» **Records shown**
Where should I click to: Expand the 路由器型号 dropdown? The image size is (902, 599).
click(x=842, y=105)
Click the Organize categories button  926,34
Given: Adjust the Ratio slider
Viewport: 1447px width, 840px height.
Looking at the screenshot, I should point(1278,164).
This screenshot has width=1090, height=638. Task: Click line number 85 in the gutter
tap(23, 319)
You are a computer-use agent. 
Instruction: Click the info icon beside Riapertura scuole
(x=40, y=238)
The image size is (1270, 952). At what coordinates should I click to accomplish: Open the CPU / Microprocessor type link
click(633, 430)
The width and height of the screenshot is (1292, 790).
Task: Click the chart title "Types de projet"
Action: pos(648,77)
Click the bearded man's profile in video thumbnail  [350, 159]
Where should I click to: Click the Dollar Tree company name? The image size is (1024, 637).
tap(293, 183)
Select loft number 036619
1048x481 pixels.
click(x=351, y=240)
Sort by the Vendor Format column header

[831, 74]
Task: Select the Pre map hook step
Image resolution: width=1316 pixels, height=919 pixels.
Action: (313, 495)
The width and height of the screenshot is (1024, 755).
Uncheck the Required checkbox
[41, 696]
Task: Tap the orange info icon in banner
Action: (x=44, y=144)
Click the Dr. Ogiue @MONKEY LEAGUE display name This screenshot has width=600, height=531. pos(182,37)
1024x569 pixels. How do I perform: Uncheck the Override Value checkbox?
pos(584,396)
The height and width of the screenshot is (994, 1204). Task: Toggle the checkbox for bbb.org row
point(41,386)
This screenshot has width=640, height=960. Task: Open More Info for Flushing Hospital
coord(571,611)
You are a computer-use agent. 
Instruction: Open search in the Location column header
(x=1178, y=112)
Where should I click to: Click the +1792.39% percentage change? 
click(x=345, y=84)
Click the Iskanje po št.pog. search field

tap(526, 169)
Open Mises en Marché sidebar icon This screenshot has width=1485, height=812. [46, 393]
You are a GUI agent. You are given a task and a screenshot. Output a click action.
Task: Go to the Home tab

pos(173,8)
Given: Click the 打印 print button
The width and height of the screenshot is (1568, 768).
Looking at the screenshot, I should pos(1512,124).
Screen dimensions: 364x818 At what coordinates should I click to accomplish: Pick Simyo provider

» **What you are asked to do**
Return every line in the listing that contains the word "button".

» **Task output**
Click the Organize categories button  926,34
Given: Click the 打印 print button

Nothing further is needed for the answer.